Eu fiz Jesus promover uma verdadeira subversão da hierarquia tradicional e injusta, favorecendo os mais desprezados entre os quais estavam incluídas as mulheres. Essa reviravolta social aparece nas palavras enérgicas de Jesus aos sumos-sacerdotes da classe governante: Os cobradores de impostos e as prostitutas chegarão ao reino dos céus antes de vocês! Jesus, no entanto, sempre se referia àquele reino que está dentro de vocês. Esta máxima de Jesus está exemplificada no episódio da unção de perfume por uma pecadora, quando Jesus escandaliza seus anfitriões fariseus com o perdão da mulher que pecou, mas demonstrou amor e, também, no caso da mulher que é elogiada por Jesus por ter derramado perfume em sua cabeça. Eu fiz Jesus transpor as barreiras preconceituosas contra as mulheres nas condições mais surpreendentes como no caso daquela abordagem desconcertante de uma samaritana, cismática, separada dos judeus por motivos religiosos e raciais, cinco vezes casada e vivendo em concubinagem.
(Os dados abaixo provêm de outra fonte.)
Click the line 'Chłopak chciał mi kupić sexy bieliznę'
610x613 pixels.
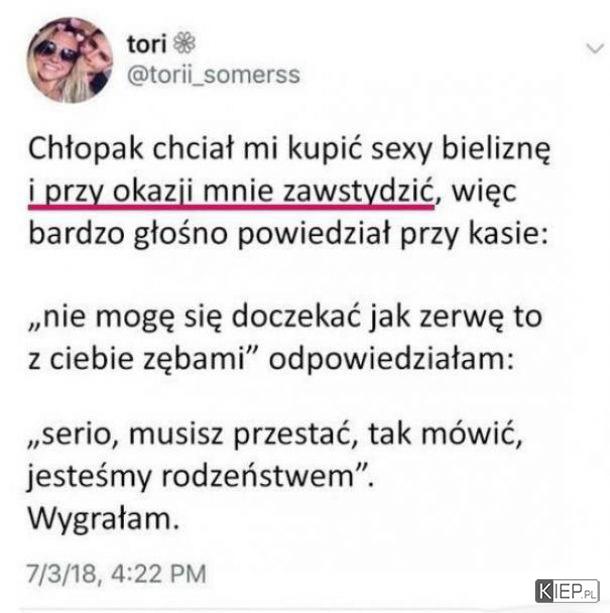pos(289,149)
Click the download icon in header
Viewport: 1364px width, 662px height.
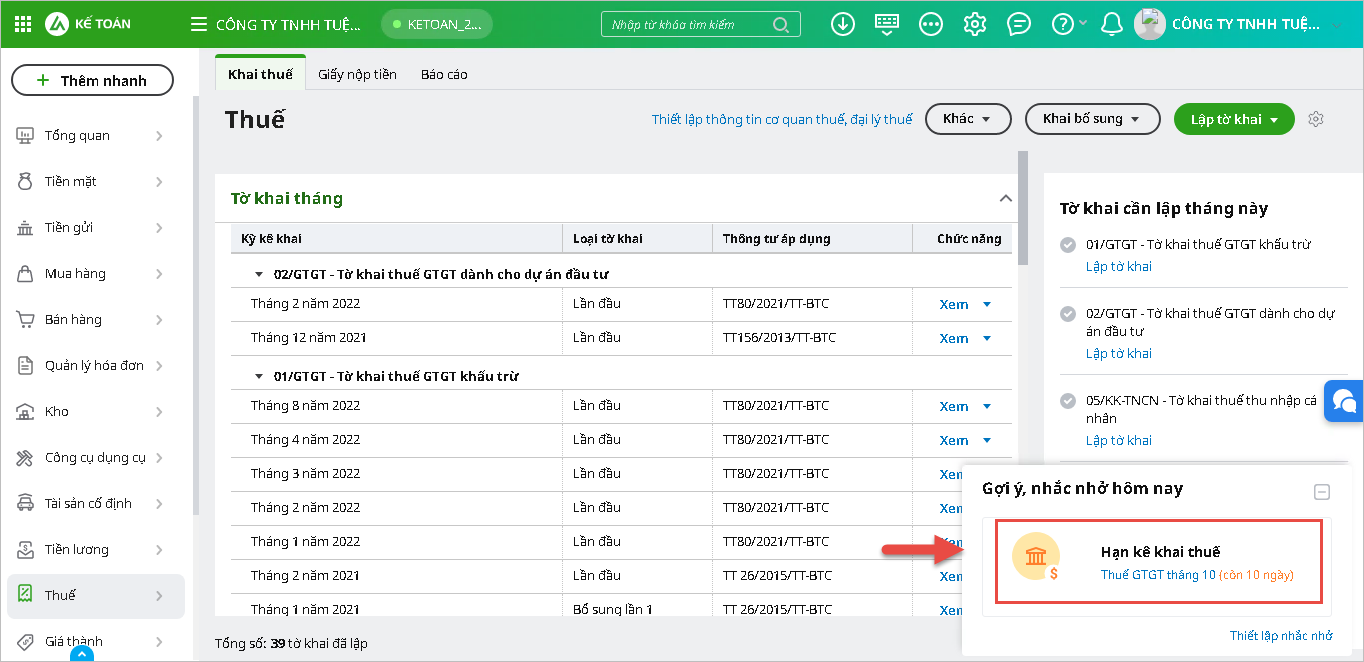pyautogui.click(x=843, y=24)
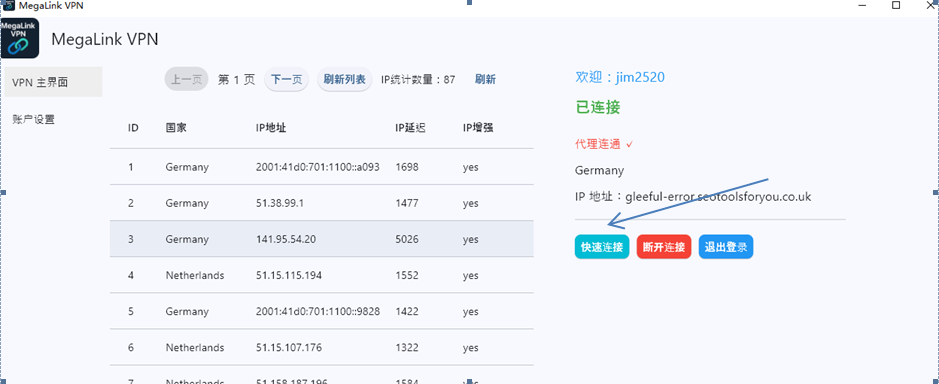The width and height of the screenshot is (939, 384).
Task: Click the 国家 column header
Action: 176,128
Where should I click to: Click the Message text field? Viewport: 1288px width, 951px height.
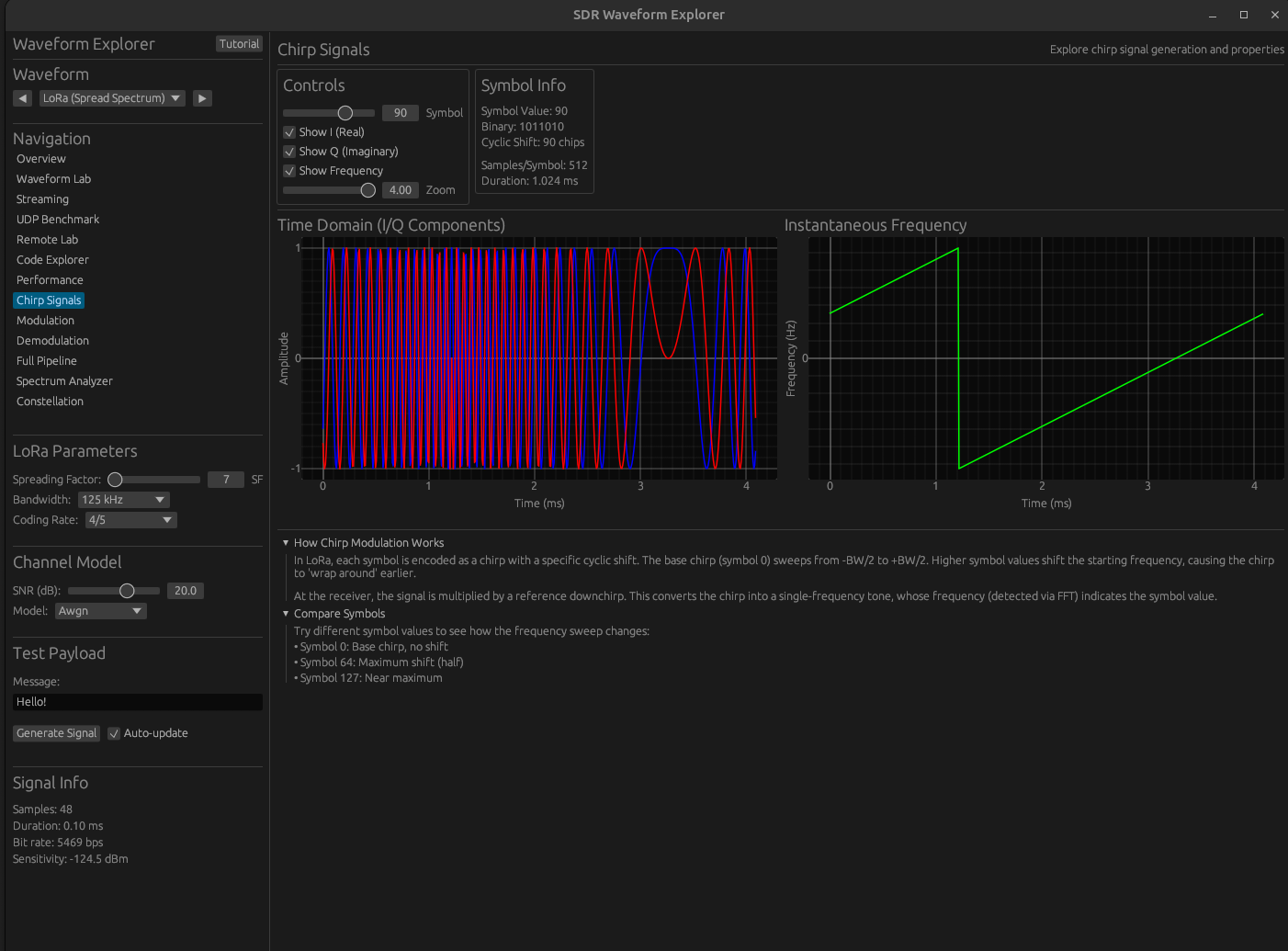pos(138,702)
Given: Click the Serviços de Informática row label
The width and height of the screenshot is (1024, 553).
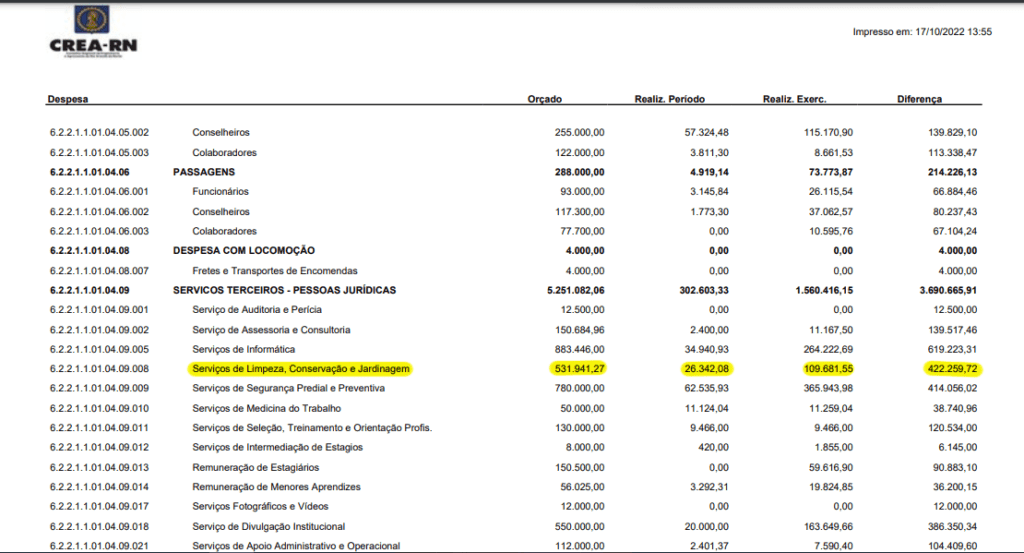Looking at the screenshot, I should [x=243, y=349].
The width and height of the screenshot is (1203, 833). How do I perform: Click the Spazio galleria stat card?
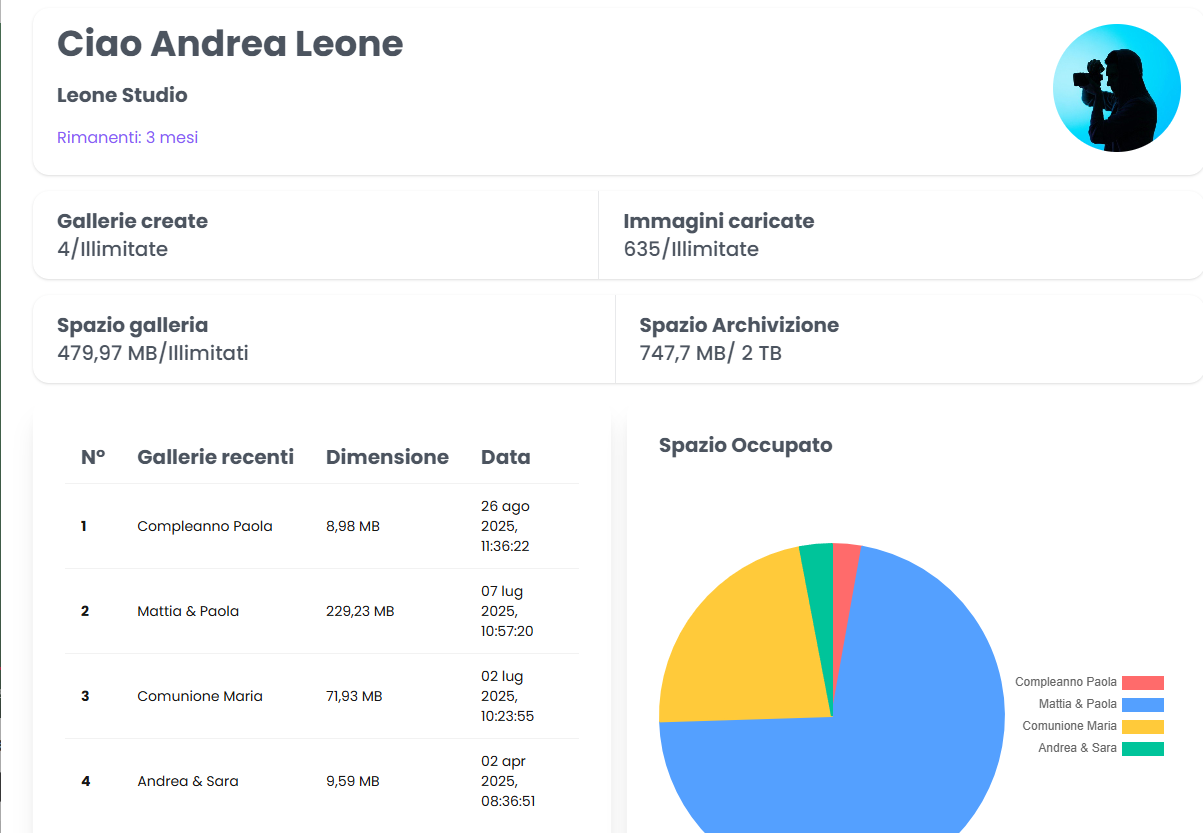324,339
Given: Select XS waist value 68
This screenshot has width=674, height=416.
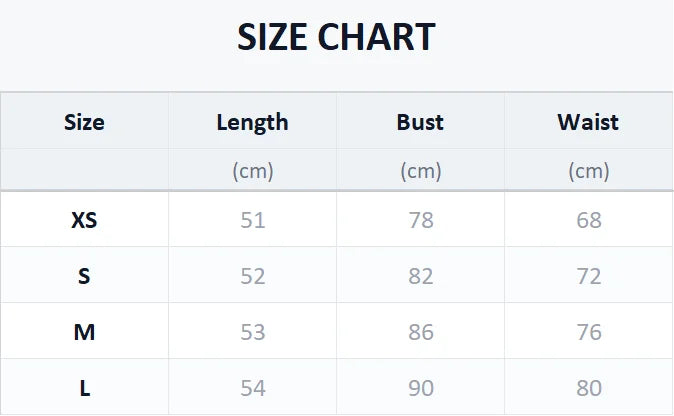Looking at the screenshot, I should coord(589,220).
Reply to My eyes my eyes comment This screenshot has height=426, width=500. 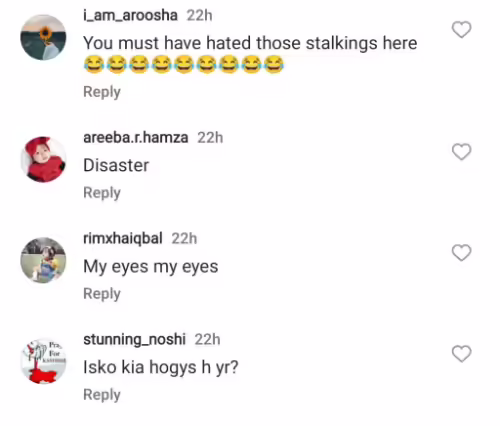click(102, 294)
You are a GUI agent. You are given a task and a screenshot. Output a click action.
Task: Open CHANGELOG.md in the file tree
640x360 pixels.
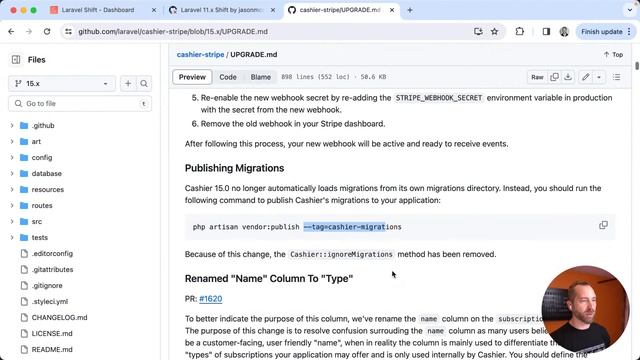click(x=59, y=318)
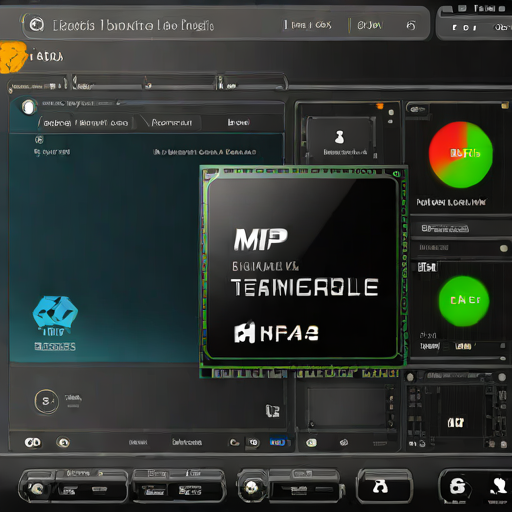
Task: Expand the third field in the filter row
Action: click(x=252, y=83)
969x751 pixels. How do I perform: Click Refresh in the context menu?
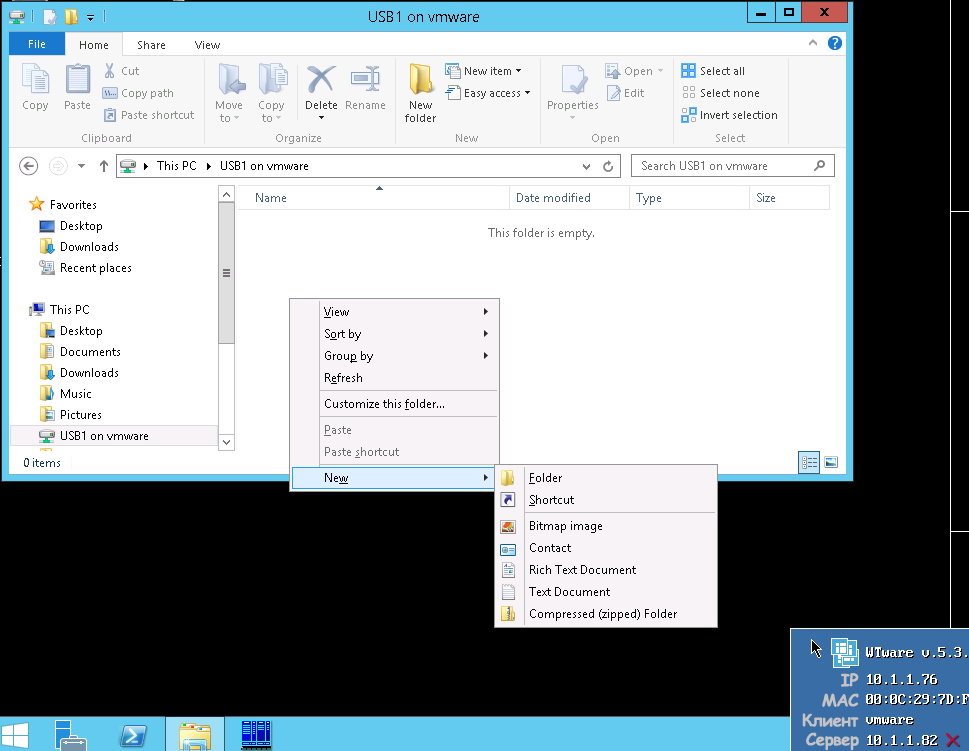tap(343, 378)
Jesus rompe aquela absurda tradição do silêncio imposto perante uma mulher e, contrariando todos os preconceitos rabínicos, ele conversa demoradamente com a samaritana, com aquela espiritualidade da descontração e de sua identificação com o sexo feminino. O desfecho da conversa, como vos relatam os evangelistas, é fascinante: E muitos samaritanos daquela cidade acreditam nele, por causa da palavra daquela mulher que dava testemunho, dizendo que Jesus sabia de tudo que se passava com ela! Jesus consegue, com minha ascendência moral, demolir mais um tabu: testemunhos de mulher nunca eram aceitos, mas eu ajudei Jesus a conquistar a simpatia e a confiança dos samaritanos através do testemunho de uma mulher.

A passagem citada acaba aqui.